Aim A
Could you copy, word for word, the part of the Putin and Erdogan article that opens with the words containing "The Putin of" and closes with "the exact opposite."?

Page extract
-- -- --

War and a devastating earthquake have put Putin and Erdogan under pressure but can they ride out these crises in an increasingly authoritarian world?

Image: The New European

Just over 23 years ago, Vladimir Putin replaced ailing Boris Yeltsin as Russia’s acting president and a few hours later delivered the traditional New Year’s Eve speech. The former KGB agent was sombre. He believed Russian statehood was in danger of disintegrating in the wake of Yeltsin’s chaotic reign and he was determined to stop the collapse.

“I assure you that there will be no vacuum of power, not for a minute,” he said. “The state will stand firm to protect the freedom of speech, the freedom of conscience, the freedom of the mass media, ownership rights, these fundamental elements of a civilised society.”

He expanded on these ideas in a lengthy Millennium Address, posted on a government website that same evening and which said: “History proves all dictatorships, all authoritarian forms of government are transient. Only democratic systems are lasting. Whatever our shortcomings, mankind has not devised anything superior.”

The Putin of 2023 would surely disagree. An authoritarian ruler who has crushed dissent, surrounded himself with sycophants, and dragged his country into an unjustifiable and probably unwinnable war, he seems anything but transient.

Despite repeated defeats on the battlefield in Ukraine, the near-collapse of his sanctioned economy, international isolation and reported illness, the man who declared after winning his first presidential election in 2000 that, “we have proved that Russia is becoming a modern democratic state”, has delivered the exact opposite.

-- -- --

Input records

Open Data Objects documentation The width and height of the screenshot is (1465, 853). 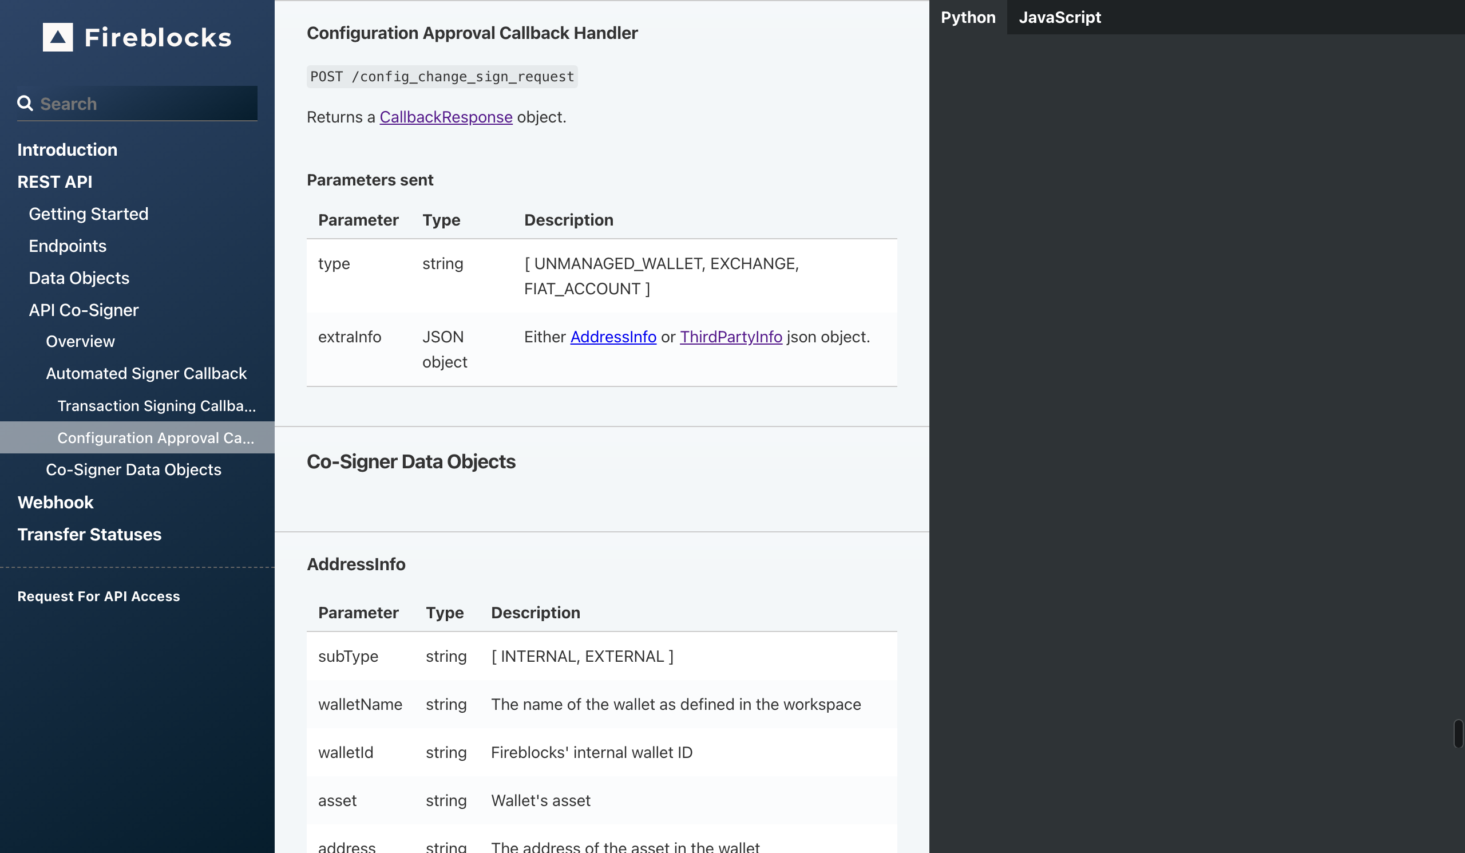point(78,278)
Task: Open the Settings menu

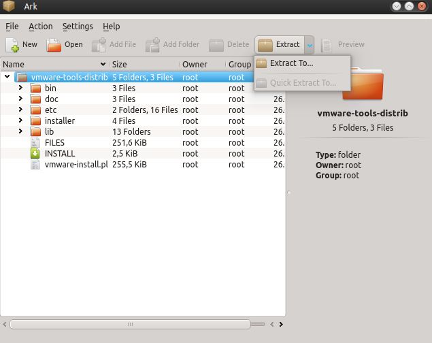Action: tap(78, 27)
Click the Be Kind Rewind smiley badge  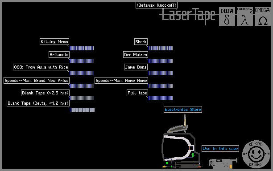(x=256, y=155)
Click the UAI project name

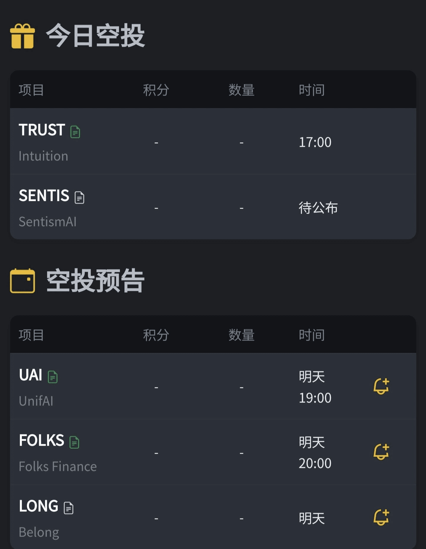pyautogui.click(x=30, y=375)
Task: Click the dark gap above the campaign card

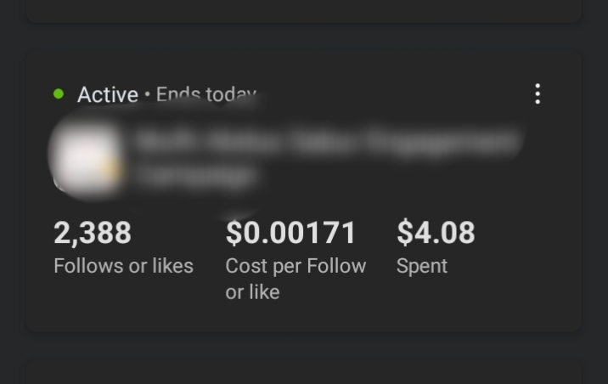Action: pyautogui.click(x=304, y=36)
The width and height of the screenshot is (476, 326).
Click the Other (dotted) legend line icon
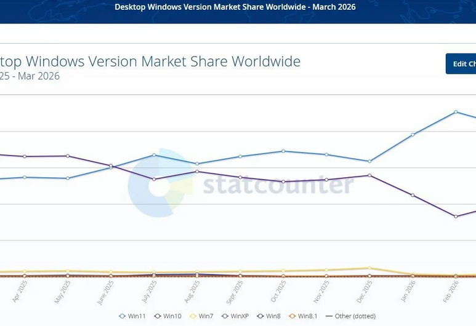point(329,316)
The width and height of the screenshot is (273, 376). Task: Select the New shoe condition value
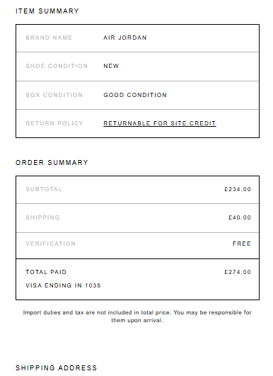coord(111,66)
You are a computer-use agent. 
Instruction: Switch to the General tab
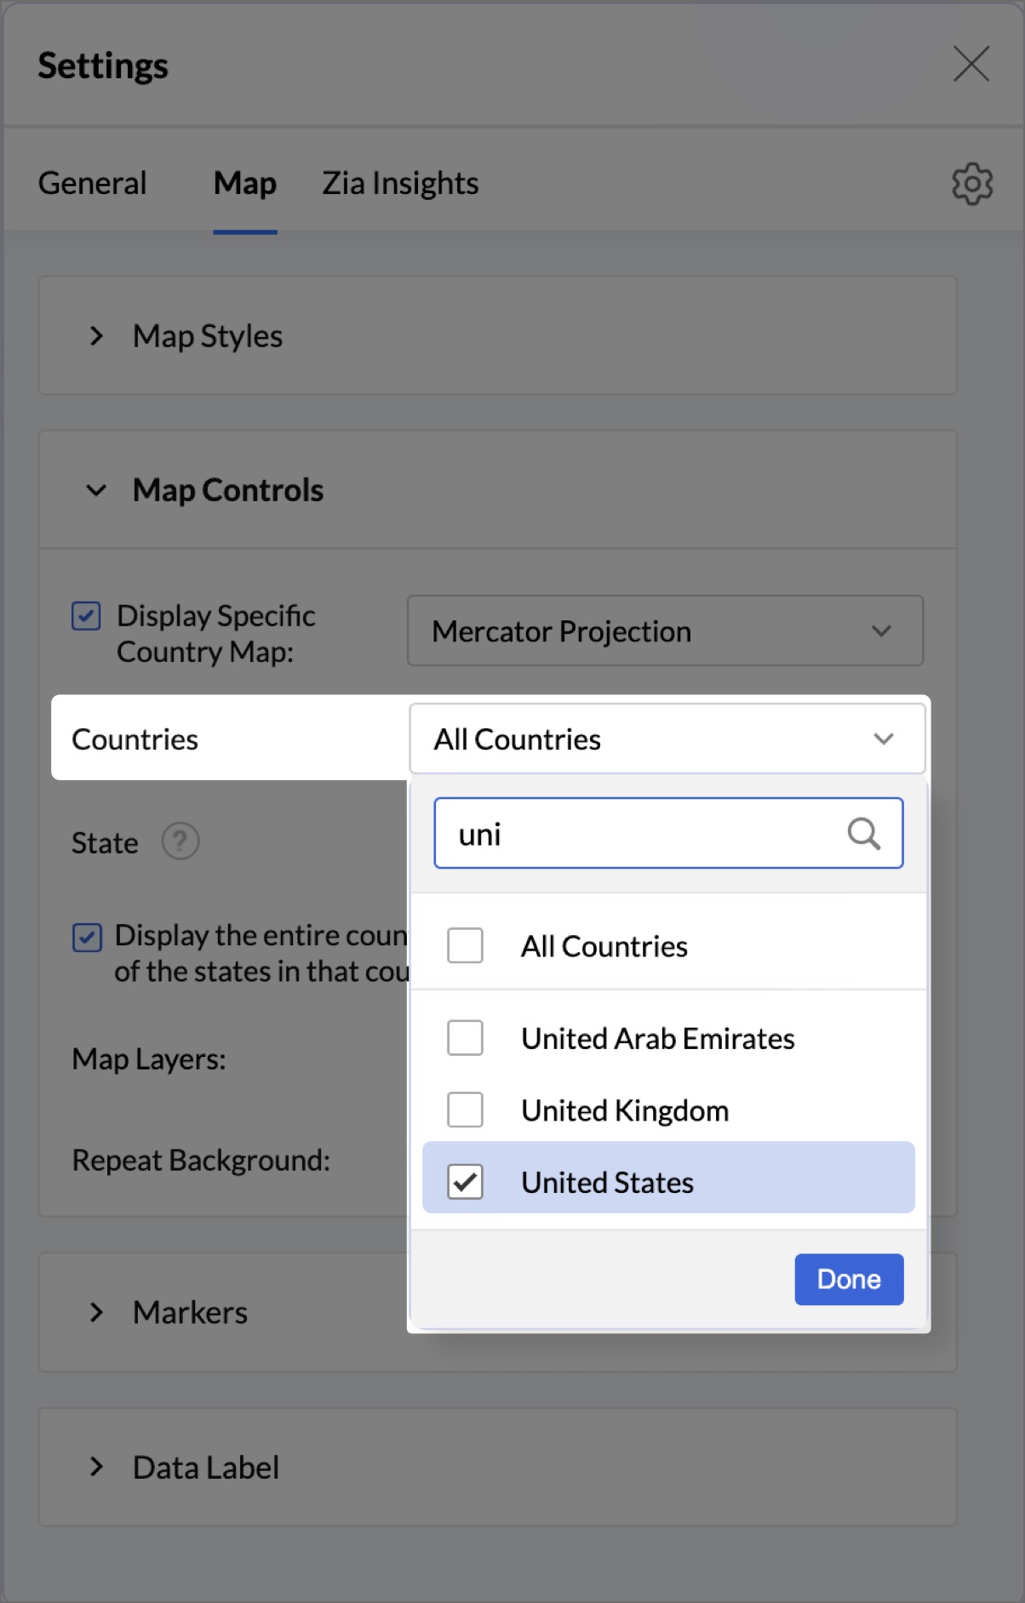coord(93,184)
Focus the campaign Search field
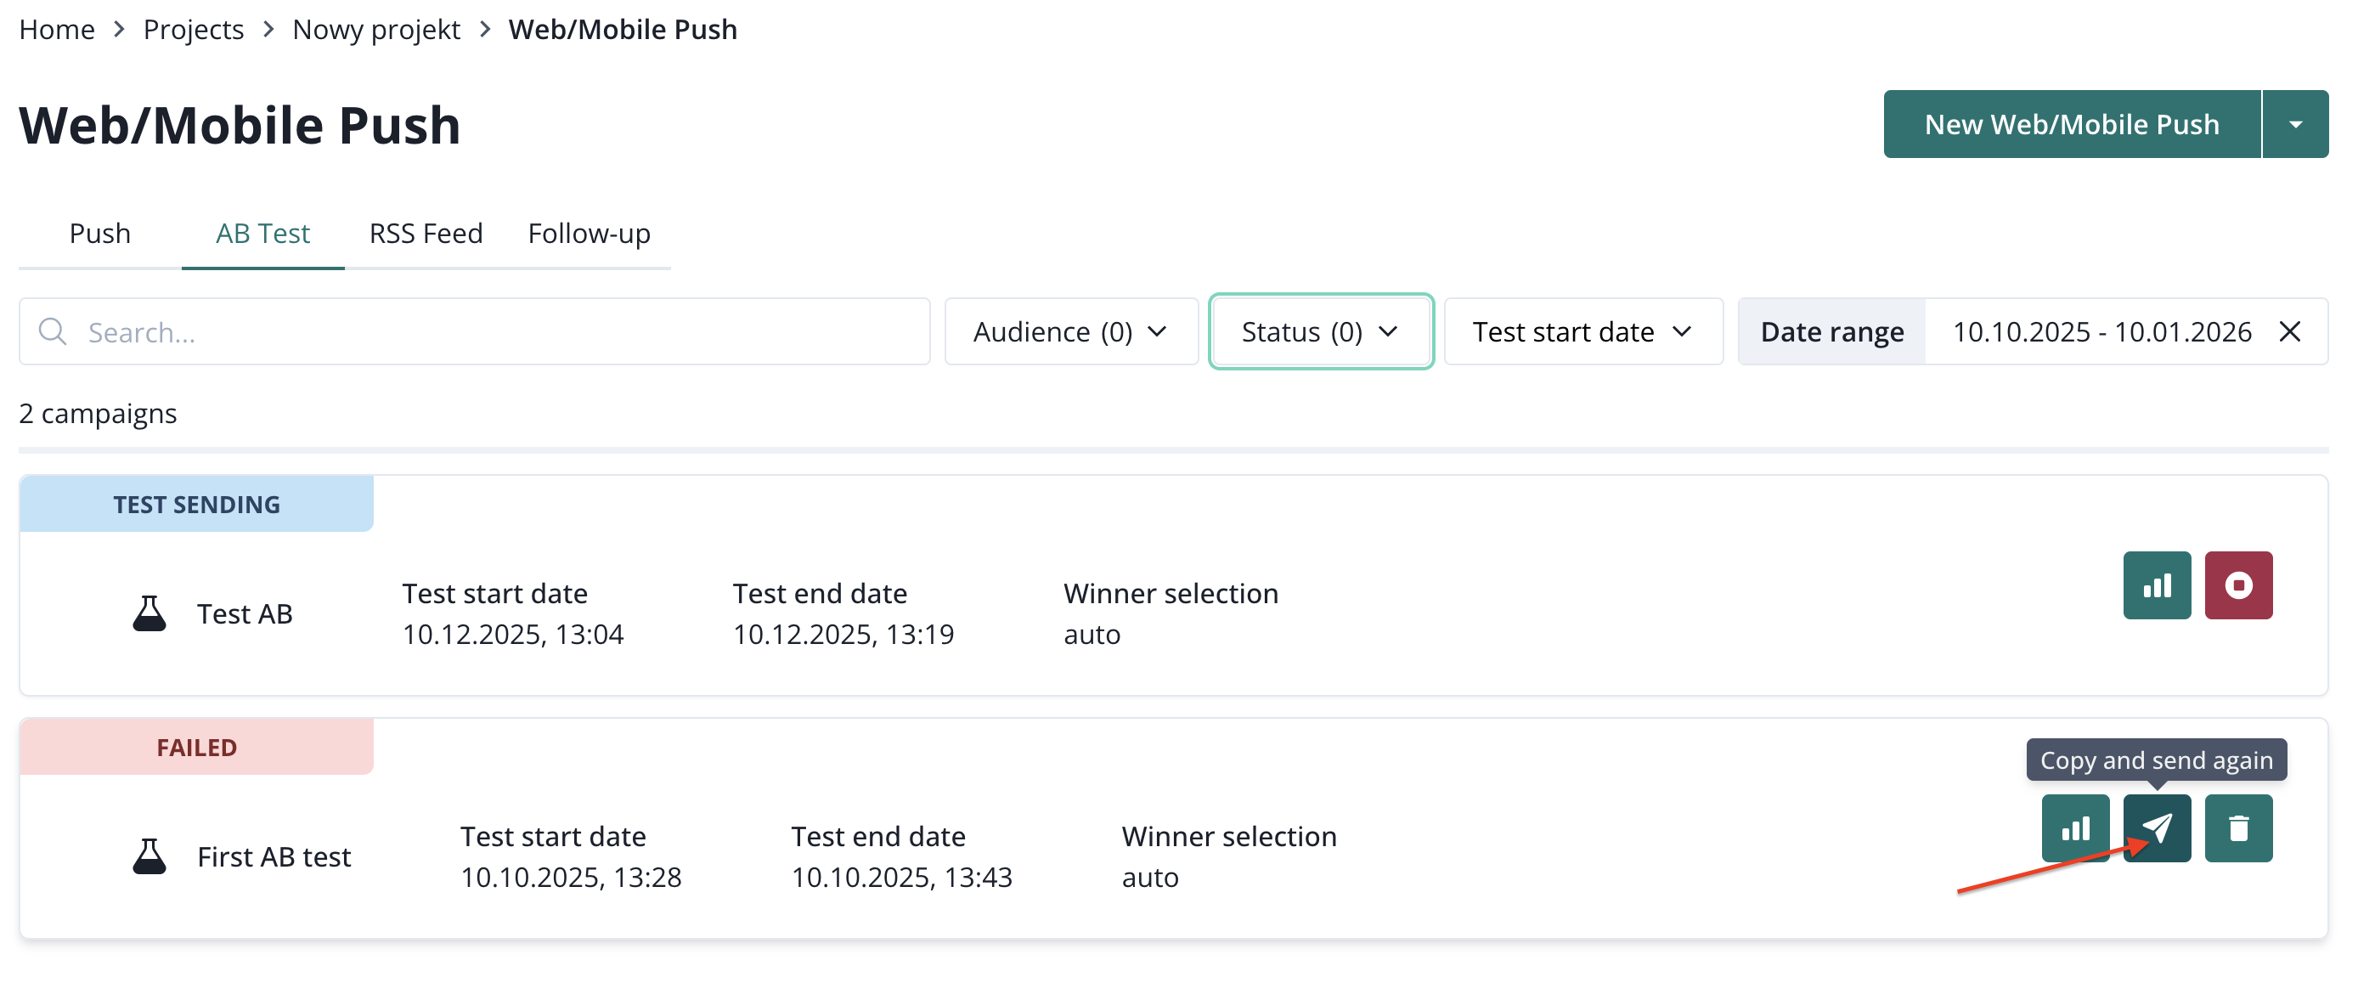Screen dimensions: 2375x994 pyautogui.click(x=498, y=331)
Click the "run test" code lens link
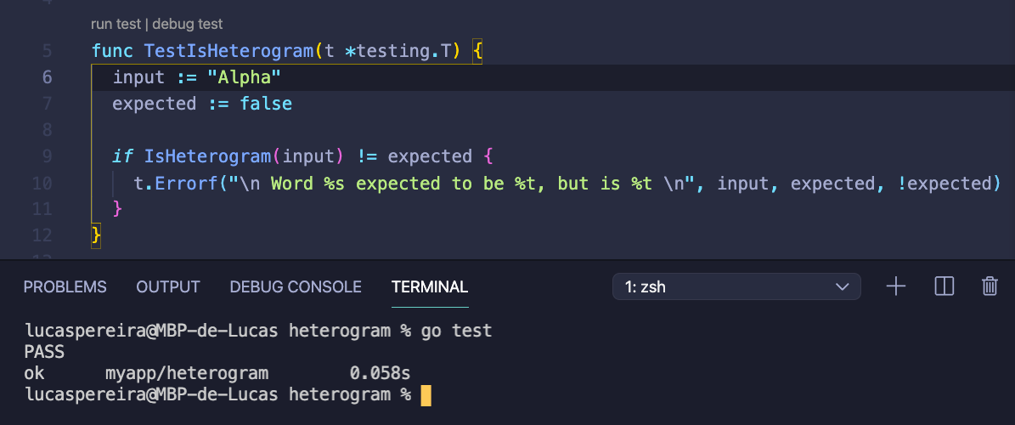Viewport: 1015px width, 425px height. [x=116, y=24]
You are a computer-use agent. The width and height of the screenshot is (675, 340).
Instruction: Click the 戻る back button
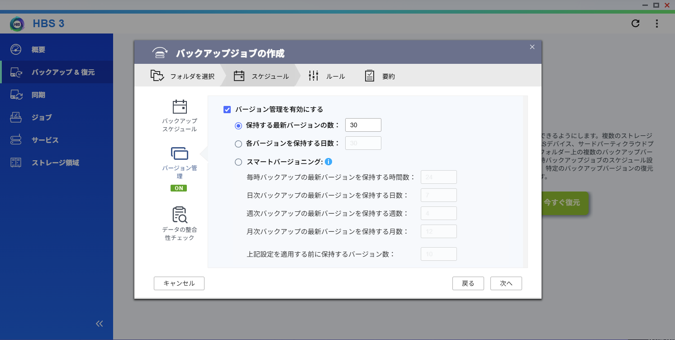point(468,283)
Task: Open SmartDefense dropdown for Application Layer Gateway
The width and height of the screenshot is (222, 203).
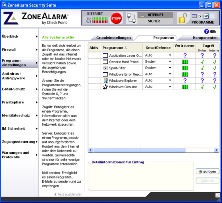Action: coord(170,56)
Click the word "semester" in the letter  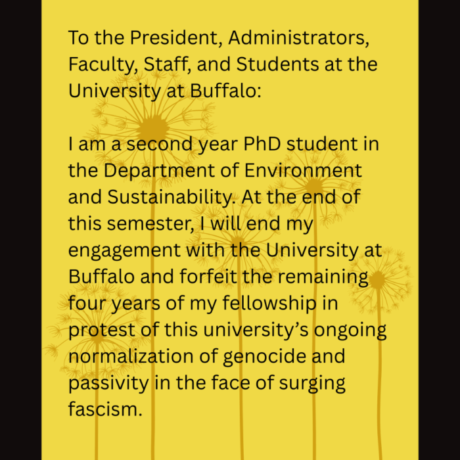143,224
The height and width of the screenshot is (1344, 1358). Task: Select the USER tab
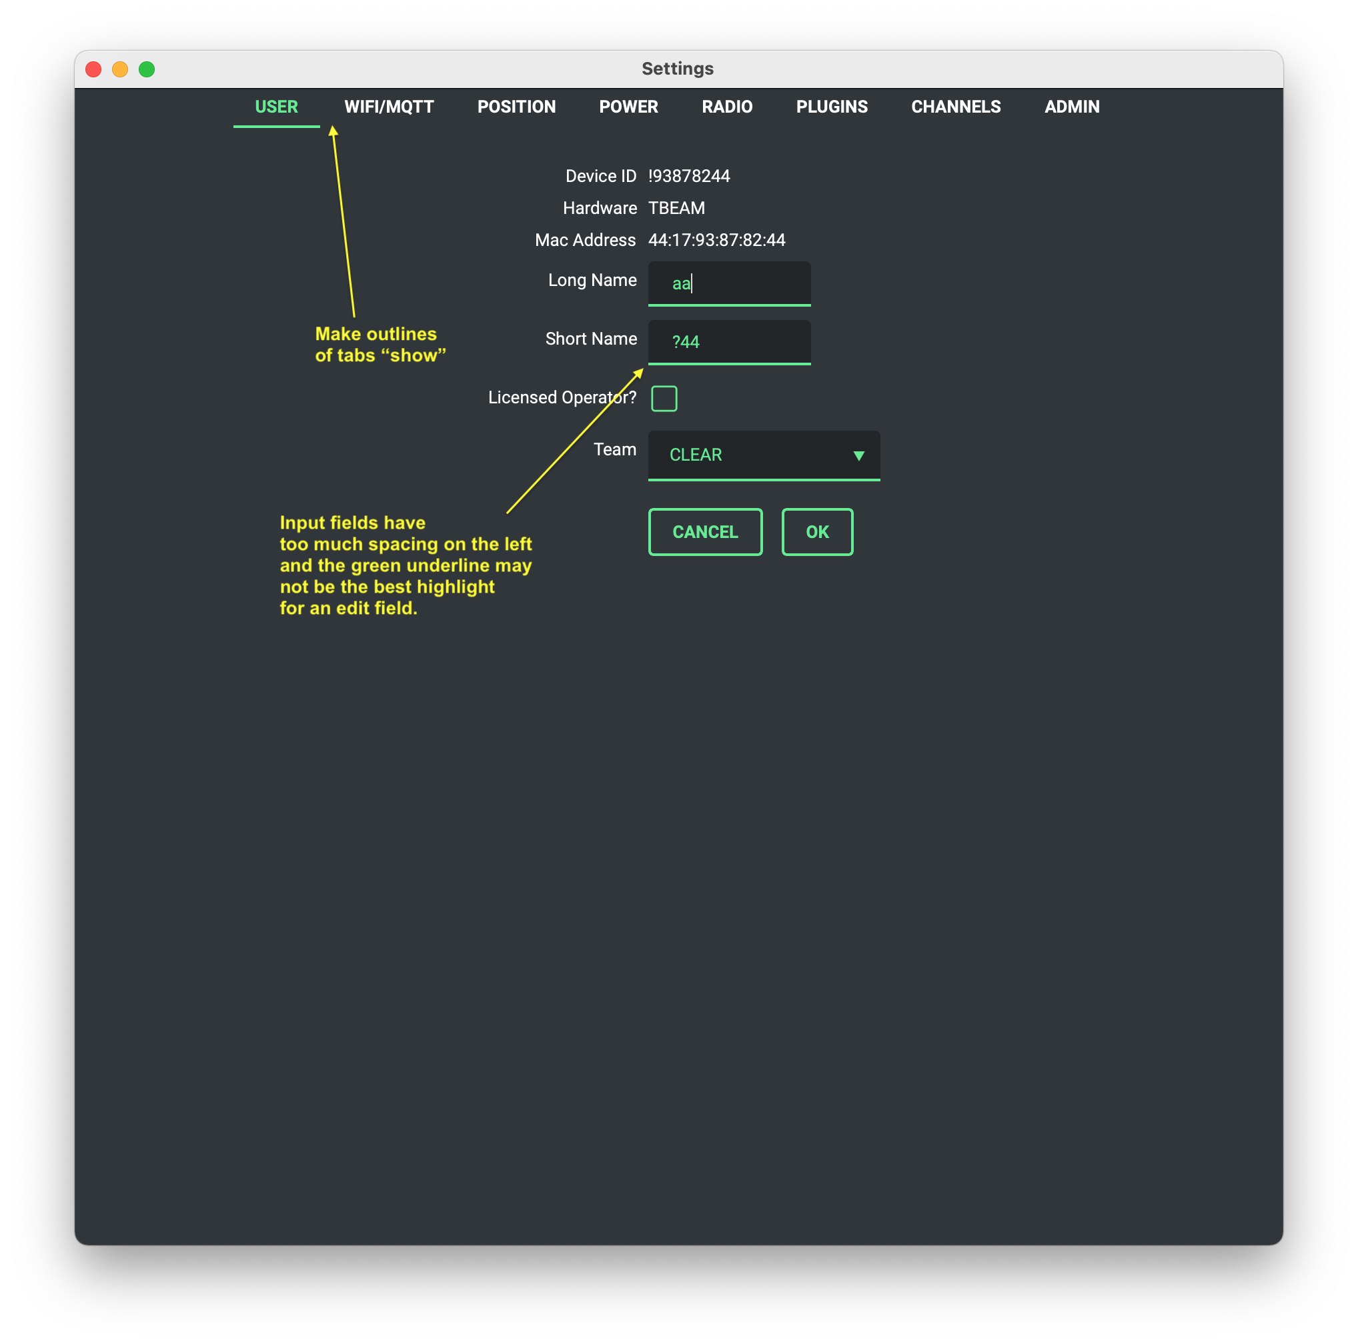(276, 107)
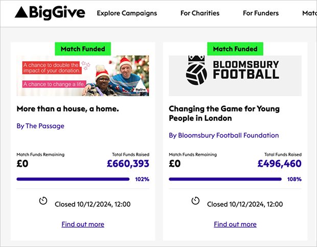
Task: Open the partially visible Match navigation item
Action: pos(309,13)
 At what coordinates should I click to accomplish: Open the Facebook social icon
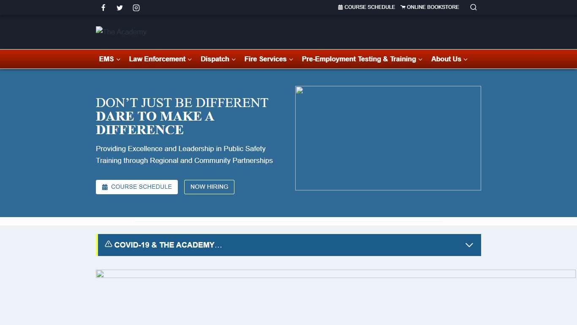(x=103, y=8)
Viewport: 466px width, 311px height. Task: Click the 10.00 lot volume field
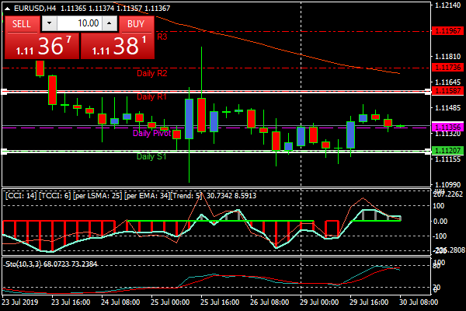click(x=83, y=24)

-- -- --

Aim B
Could you give the part of the listing that opens with the line containing "The width and height of the screenshot is (476, 326)." and closes with the line containing "point(468,283)", with "Instruction" switched to "Directive" and all else unchanged? Return only those lines, and leave the pictures out.

Expected output A
The Putin of 2023 would surely disagree. An authoritarian ruler who has crushed dissent, surrounded himself with sycophants, and dragged his country into an unjustifiable and probably unwinnable war, he seems anything but transient.

Despite repeated defeats on the battlefield in Ukraine, the near-collapse of his sanctioned economy, international isolation and reported illness, the man who declared after winning his first presidential election in 2000 that, “we have proved that Russia is becoming a modern democratic state”, has delivered the exact opposite.

Expected output B
The width and height of the screenshot is (476, 326).
Click the Other (dotted) legend line icon
point(329,316)
The width and height of the screenshot is (273, 376). Task: Select the New shoe condition value
coord(111,66)
You are a computer-use agent. 
Directive: Switch to the General tab
coord(93,184)
Focus the campaign Search field
Screen dimensions: 2375x994 pyautogui.click(x=498, y=331)
Click the "run test" code lens link
Viewport: 1015px width, 425px height. [x=116, y=24]
You are a computer-use agent. The width and height of the screenshot is (675, 340).
Directive: Click the 戻る back button
point(468,283)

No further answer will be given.